● **Requirement**
Below are entries to reproduce exactly, apart from their pictures.

Stored data
┌──

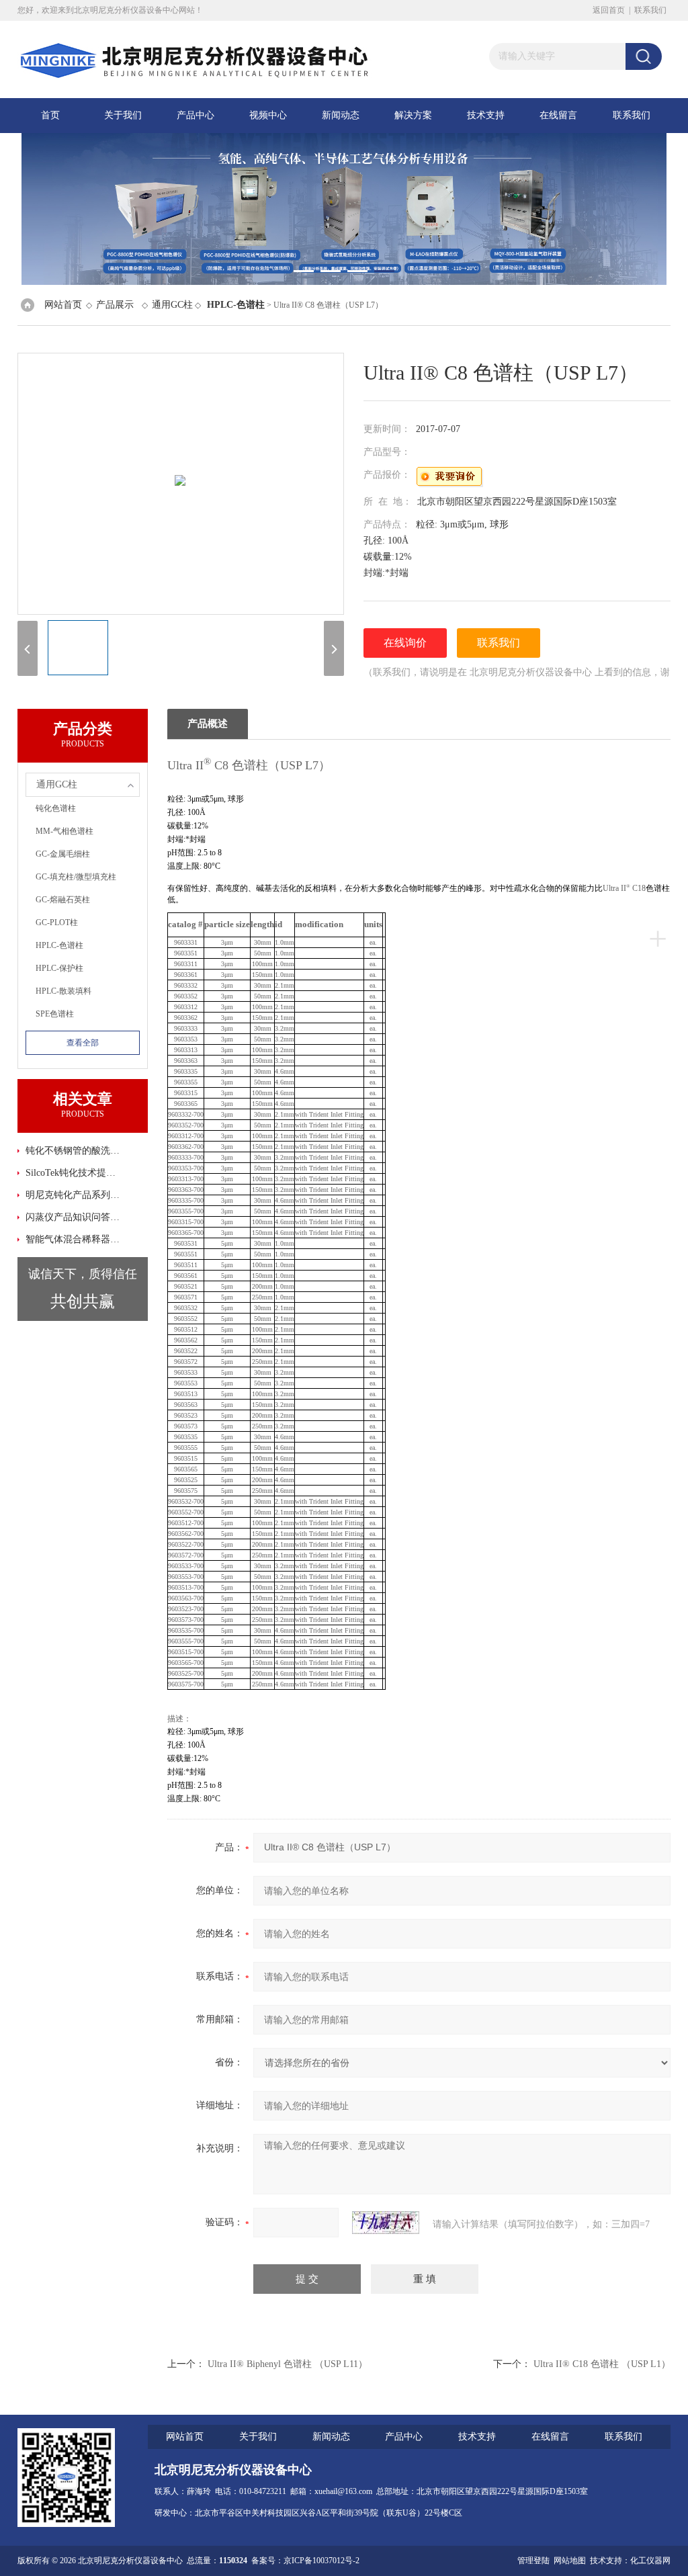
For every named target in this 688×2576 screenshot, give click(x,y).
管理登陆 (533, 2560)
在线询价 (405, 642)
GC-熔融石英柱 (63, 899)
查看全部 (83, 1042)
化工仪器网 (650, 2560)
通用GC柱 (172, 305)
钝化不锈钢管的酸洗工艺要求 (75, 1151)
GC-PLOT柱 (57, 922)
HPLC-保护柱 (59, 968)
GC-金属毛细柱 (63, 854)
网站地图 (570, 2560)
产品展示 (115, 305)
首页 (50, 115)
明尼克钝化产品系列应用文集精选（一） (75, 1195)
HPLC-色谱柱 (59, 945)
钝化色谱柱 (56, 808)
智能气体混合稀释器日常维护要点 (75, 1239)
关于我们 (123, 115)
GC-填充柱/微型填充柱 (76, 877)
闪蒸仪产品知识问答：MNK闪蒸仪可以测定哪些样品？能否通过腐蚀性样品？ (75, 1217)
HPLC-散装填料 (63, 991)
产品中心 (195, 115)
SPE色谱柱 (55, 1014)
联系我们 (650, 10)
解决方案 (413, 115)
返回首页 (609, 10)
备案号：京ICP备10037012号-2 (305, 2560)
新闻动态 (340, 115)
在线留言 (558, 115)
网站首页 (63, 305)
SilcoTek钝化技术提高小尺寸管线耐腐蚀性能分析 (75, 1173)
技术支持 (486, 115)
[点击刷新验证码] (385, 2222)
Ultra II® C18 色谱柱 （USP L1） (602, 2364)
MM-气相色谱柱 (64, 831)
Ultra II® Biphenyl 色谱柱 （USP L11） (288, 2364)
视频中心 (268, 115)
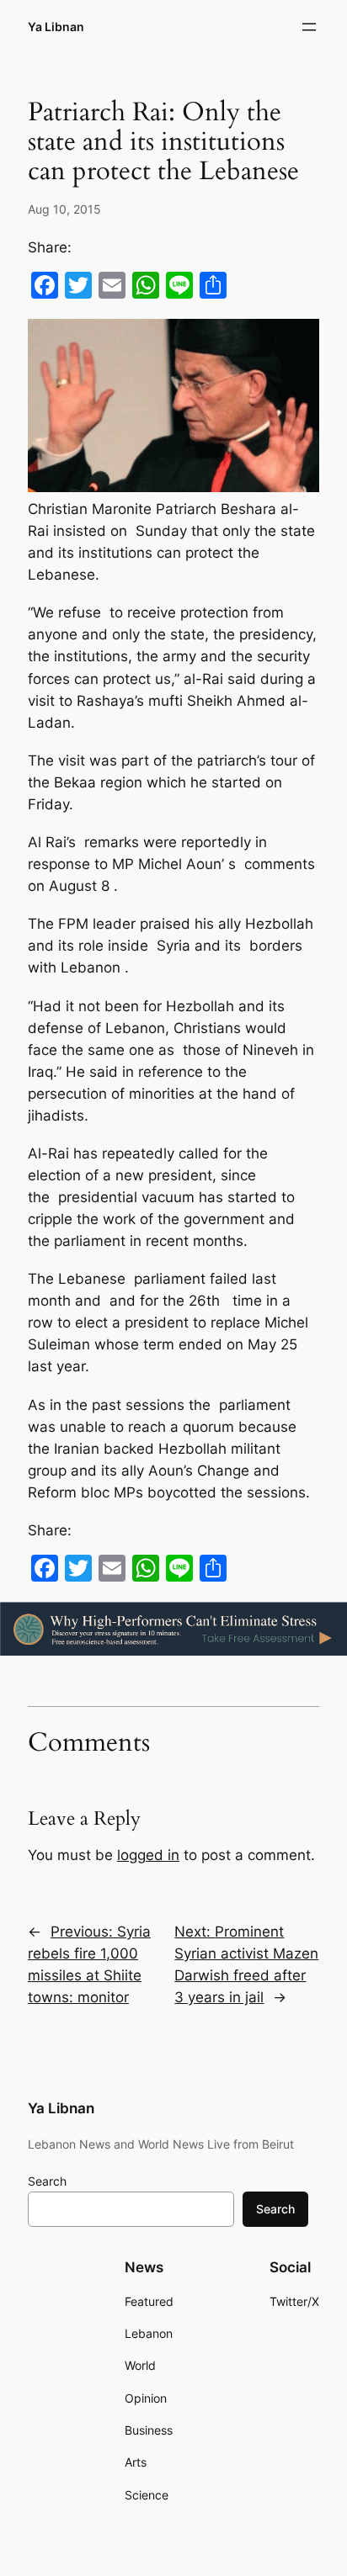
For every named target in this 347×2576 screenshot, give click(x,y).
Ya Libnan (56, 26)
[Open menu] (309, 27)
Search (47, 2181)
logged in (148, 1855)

└──

● **Problem solution**
For every named target in this 688×2576 screenshot, give click(x,y).
管理登陆 (533, 2560)
在线询价 (405, 642)
GC-熔融石英柱 (63, 899)
查看全部 (83, 1042)
化工仪器网 (650, 2560)
通用GC柱 (172, 305)
钝化不锈钢管的酸洗工艺要求 (75, 1151)
GC-PLOT柱 (57, 922)
HPLC-保护柱 (59, 968)
GC-金属毛细柱 (63, 854)
网站地图 (570, 2560)
产品展示 (115, 305)
首页 (50, 115)
明尼克钝化产品系列应用文集精选（一） (75, 1195)
HPLC-色谱柱 (59, 945)
钝化色谱柱 (56, 808)
智能气体混合稀释器日常维护要点 (75, 1239)
关于我们 (123, 115)
GC-填充柱/微型填充柱 (76, 877)
闪蒸仪产品知识问答：MNK闪蒸仪可以测定哪些样品？能否通过腐蚀性样品？ (75, 1217)
HPLC-散装填料 (63, 991)
产品中心 (195, 115)
SPE色谱柱 (55, 1014)
联系我们 (650, 10)
解决方案 (413, 115)
返回首页 (609, 10)
备案号：京ICP备10037012号-2 (305, 2560)
新闻动态 (340, 115)
在线留言 (558, 115)
网站首页 (63, 305)
SilcoTek钝化技术提高小尺寸管线耐腐蚀性能分析 (75, 1173)
技术支持 (486, 115)
[点击刷新验证码] (385, 2222)
Ultra II® C18 色谱柱 （USP L1） (602, 2364)
MM-气相色谱柱 (64, 831)
Ultra II® Biphenyl 色谱柱 （USP L11） (288, 2364)
视频中心 (268, 115)
For every named target in this 347×2576 screenshot, give click(x,y).
Ya Libnan (56, 26)
[Open menu] (309, 27)
Search (47, 2181)
logged in (148, 1855)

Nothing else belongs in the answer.